##### Исходный текст #####

Среди иллюстраций к этой главе вы увидите изображение не то людей, не то бесов. Один из них машет мотыгой, другой – вспахивает поле. Это фрагмент крупного панно, выполненного на стене Приморского Государственного музея (ПГОМ) им. В.К. Арсеньева, точнее – в зале, где расположена экспозиция, посвящённая государству бохайцев-чжурчженей I-XIII вв. Изображённые на панно крестьяне – якобы и есть чжурчжени.
О том, что это не русские, а китайцы (интересно, на основании чего всё-таки?) можно судить по их одеянию и, главное – по причёске! В причёске-то и есть вся «научная» прелесть данной экспозиции. Имея в виду обитателей Приморья I-XIII вв. устроители этой экспозиции изобразили причёски китайцев… второй половины XVII– начала XX вв.!
Эту уродующую человека причёску (выбривать голову спереди, а остававшиеся сзади волосы заплетать в косичку) насильно, в знак покорности себе, ввели в «моду» манжуры, завоевавшие Китай и севшие на китайский престол в 1644 г.
Учёные устроители этого отдела не могли не знать этой подробности. Рассчитана эта «неточность» на часто посещающих музей китайцев, помнящих ещё эти косички, но не знающих, что введены они были всего лишь 350 лет назад.
В этой экспозиции есть ещё одно панно – многокрасочное, несомненно, стоившее Музею больших денег, на котором изображены будни блистательной столицы чжурчженей, населённой не менее блистательными её жителями: тут и полководцы, и купцы, и какие-то чиновники. «Естественно», все они азиатской внешности и одеты в китайские костюмы.
Из представленных в экспозиции археологических находок в Приморье преобладает те, которые приятны глазу китайца.
В 2000-м, приехав в родной для меня город Владивосток, я услышал от друзей, что отдел чжурчженей Музея несколько раз в день превращают в импровизированную площадку для митингов китайцы-туристы; их может прибывать 5-6 групп в день.
Отправившись в Музей, я спросил у пенсионерок – дежурных смотрителей этого отдела – правда ли это? Они ответили: «Совершеннейшая правда! Вы сами можете в этом убедиться».

##### Фрагмент набора данных #####

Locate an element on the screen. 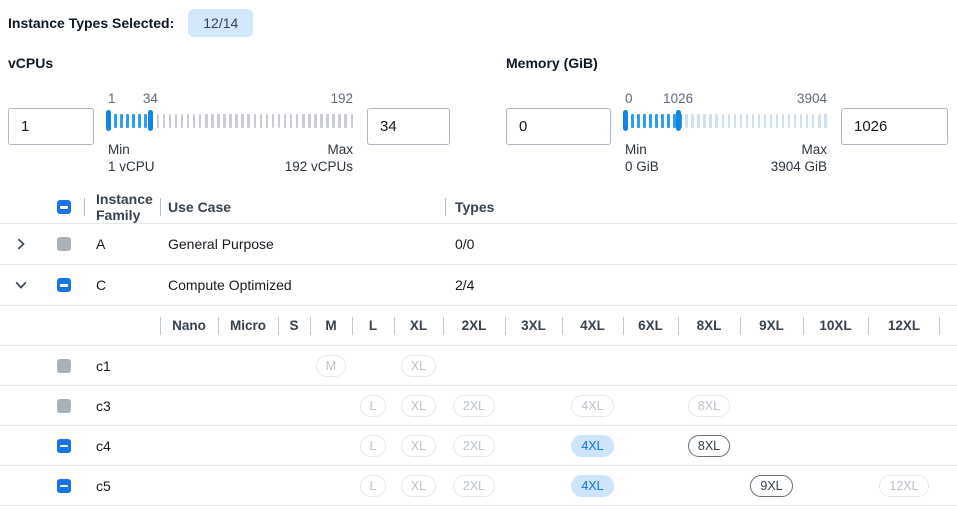 Image resolution: width=957 pixels, height=510 pixels. instance-row-c4: c4 L XL 2XL 4XL 8XL is located at coordinates (478, 446).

#####

## Задания к работе
1. В каком году, согласно тексту о зале чжурчженей в Приморском музее, маньчжуры сели на китайский престол?
2. Продолжите текст о зале чжурчженей в Приморском музее, начав сразу после его последнего предложения.

## Ответы по порядку
1. В 1644 году.

2.
Очередная группа туристов из Китая не заставила себя ждать. Скука на лицах китайцев сменилась оживлением. Всё громче и громче они стали кричать: «Смотрите, смотрите! Русские сами признаются, что Приморье когда-то принадлежало нам, китайцам! Русские – это оккупанты! Пусть русские свиньи убираются отсюда!».
Ко всему прочему, группу сопровождал не российский гид, а китайский. Возможно – практикующийся в антирусской пропаганде политработник НОАК. Он-то и подогревал митингующих.
Во Владивостоке 2003-го я увидел, что русофобская вакханалия в Музее не прекращается. Бестактность посещающих его китайцев была всё та же.
«В Москве разгорается скандал между Комитетом по туризму и китайскими экскурсоводами. Во время осмотра достопримечательностей московского Кремля экскурсоводы рассказывают о России, как о “варварском королевстве, незаконно отобравшем Дальний Восток и Сибирь у Китая”, передаёт “Эхо Москвы”. Поведение китайских экскурсоводов вызвало беспокойство в Ростуризме.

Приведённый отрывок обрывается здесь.